— Work instructions —
Begin at the line holding "The width and" and set down exactly each line through the last one below, omitting pictures. Include nothing else.

— Listed entries —

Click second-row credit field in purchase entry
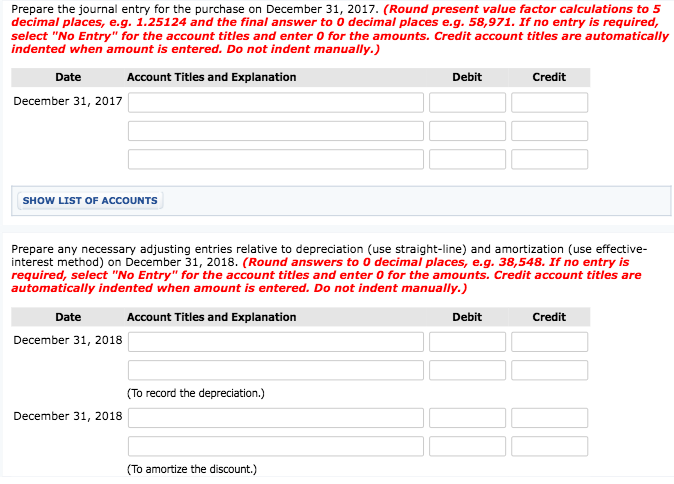The height and width of the screenshot is (484, 674). [549, 131]
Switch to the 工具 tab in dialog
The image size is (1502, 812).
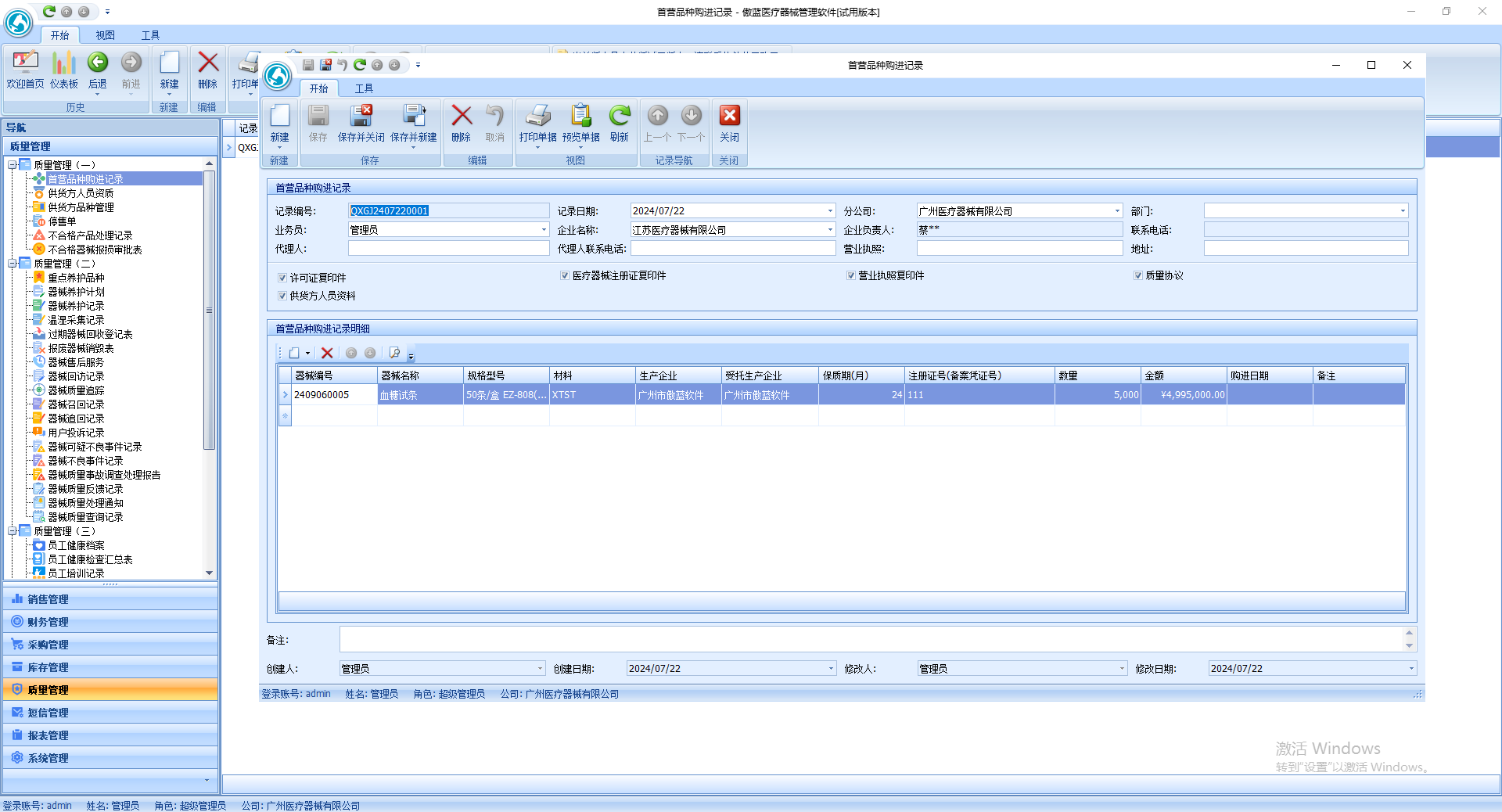pyautogui.click(x=364, y=88)
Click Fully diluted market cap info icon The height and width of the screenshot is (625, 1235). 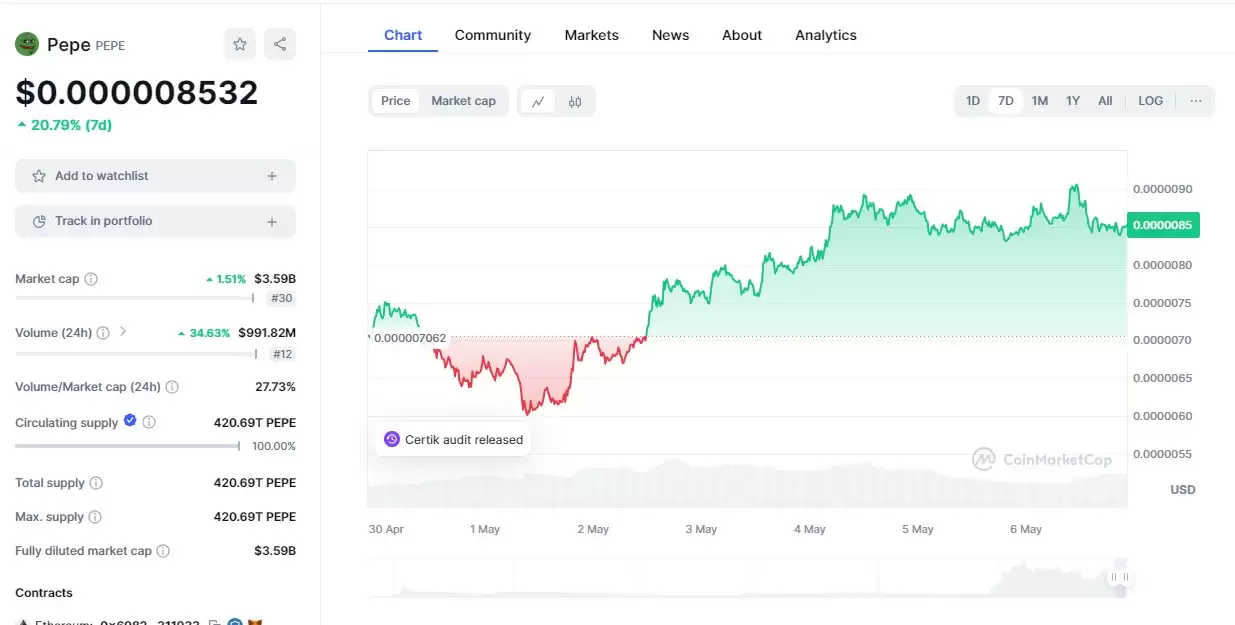pos(163,551)
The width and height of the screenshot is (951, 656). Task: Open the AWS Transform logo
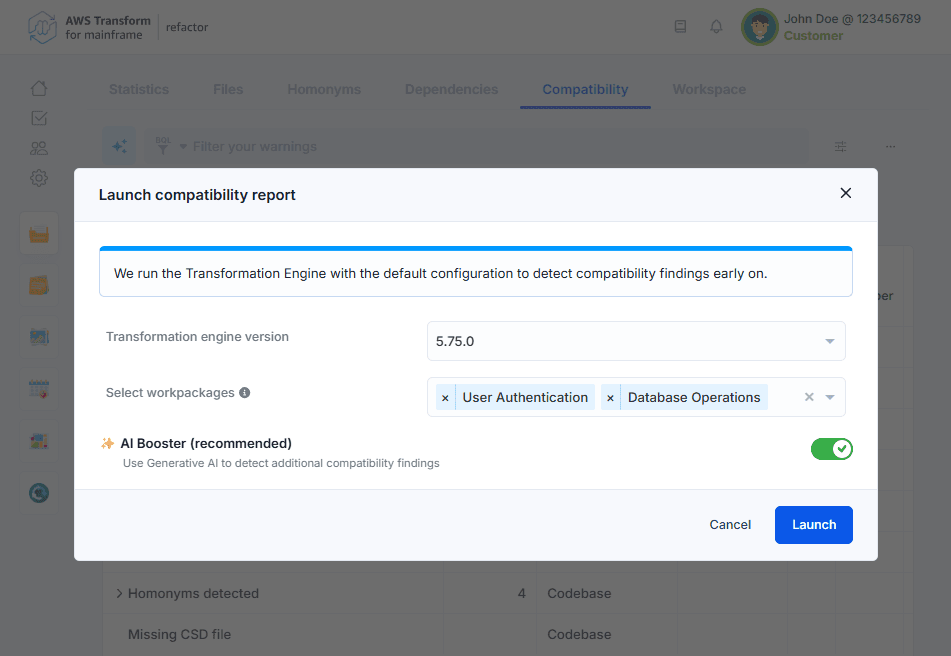tap(42, 27)
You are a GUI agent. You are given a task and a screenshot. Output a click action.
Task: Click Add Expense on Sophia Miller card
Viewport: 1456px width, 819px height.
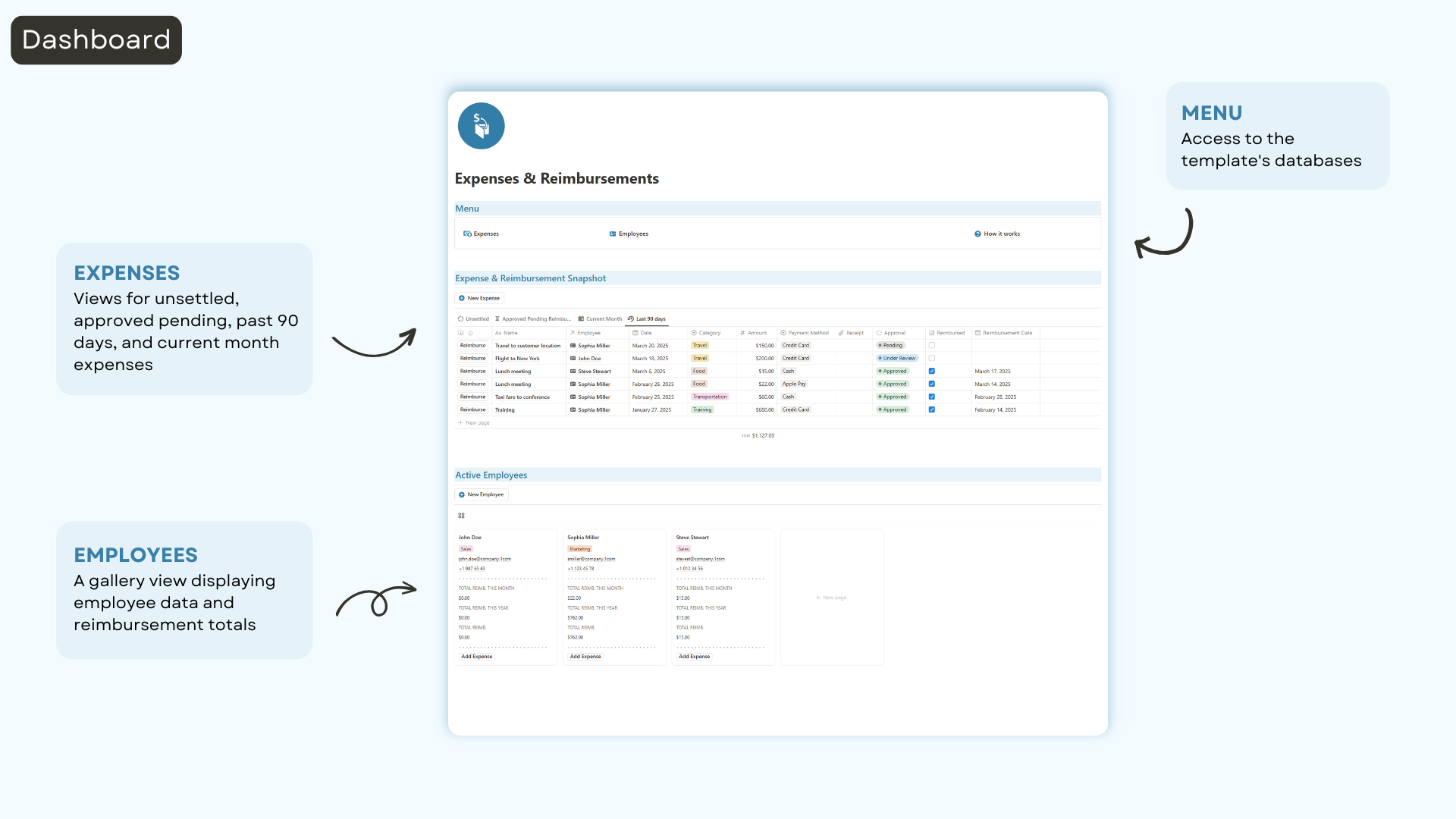(585, 657)
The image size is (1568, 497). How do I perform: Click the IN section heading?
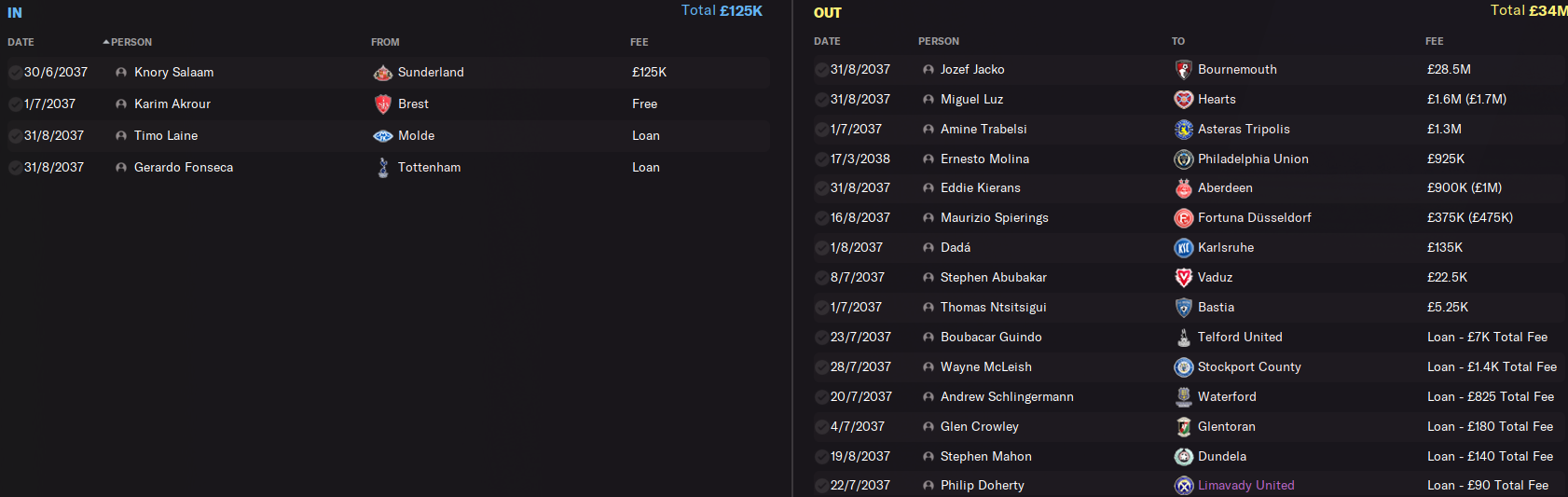coord(15,13)
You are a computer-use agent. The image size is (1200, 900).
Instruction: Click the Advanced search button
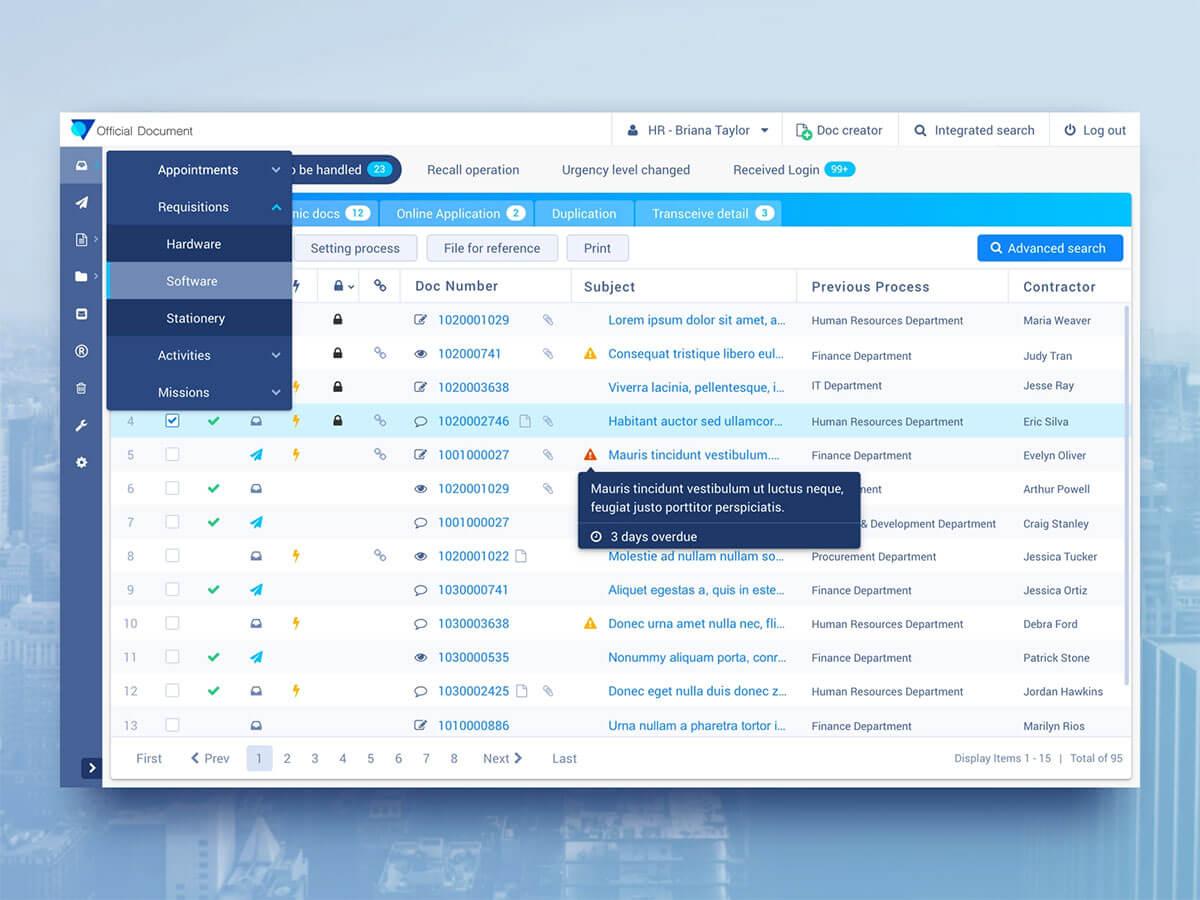(x=1049, y=248)
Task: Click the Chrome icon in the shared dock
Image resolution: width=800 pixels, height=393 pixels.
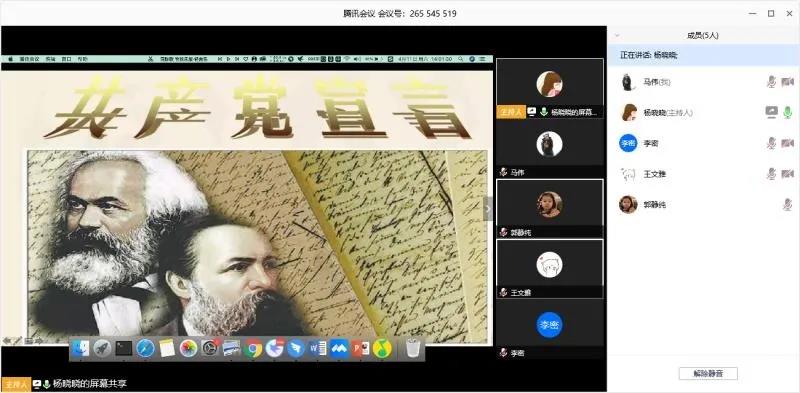Action: pos(253,349)
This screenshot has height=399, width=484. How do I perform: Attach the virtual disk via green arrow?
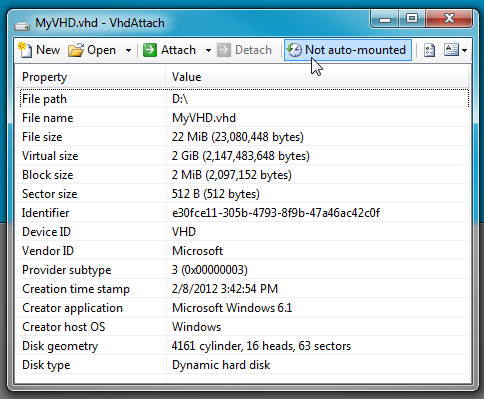click(150, 50)
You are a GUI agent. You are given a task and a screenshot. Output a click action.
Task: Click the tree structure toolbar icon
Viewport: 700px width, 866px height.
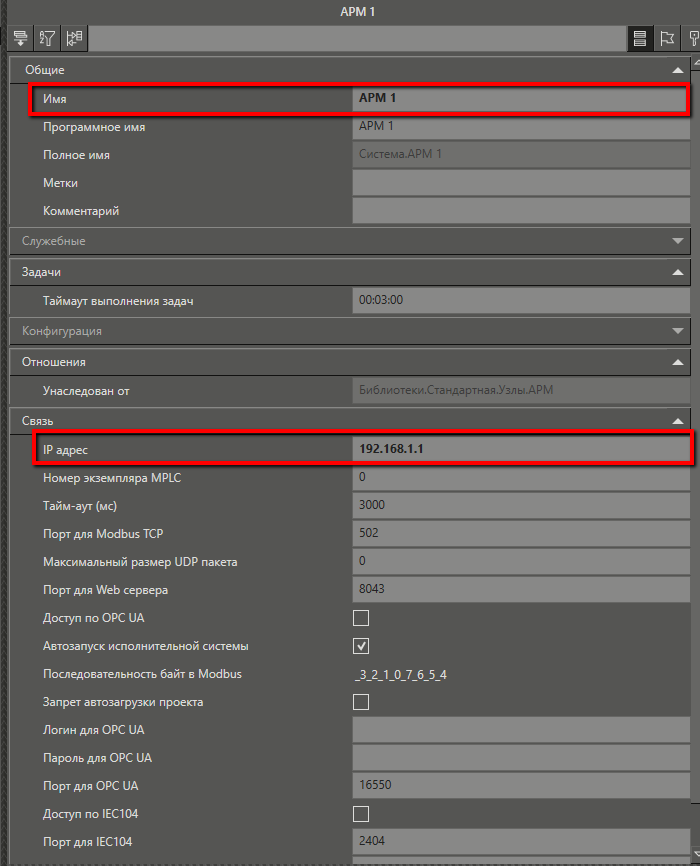74,39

— Answer for the task —
The width and height of the screenshot is (951, 656). Task: Open the AWS Transform logo
tap(42, 27)
You are a GUI agent. You are given a task and a screenshot. Output a click action.
Task: Click Add Expense on Sophia Miller card
Viewport: 1456px width, 819px height.
(585, 657)
The image size is (1568, 497). How do I perform: Click the IN section heading?
coord(15,13)
You are a computer-use agent. The image size is (1200, 900).
Instruction: Click the Advanced search button
(x=1049, y=248)
Task: Click the Chrome icon in the shared dock
Image resolution: width=800 pixels, height=393 pixels.
Action: pos(253,349)
This screenshot has height=399, width=484. How do I perform: Attach the virtual disk via green arrow?
click(150, 50)
You are a GUI agent. You are given a task and a screenshot. Output a click action.
Task: Click the tree structure toolbar icon
Viewport: 700px width, 866px height.
74,39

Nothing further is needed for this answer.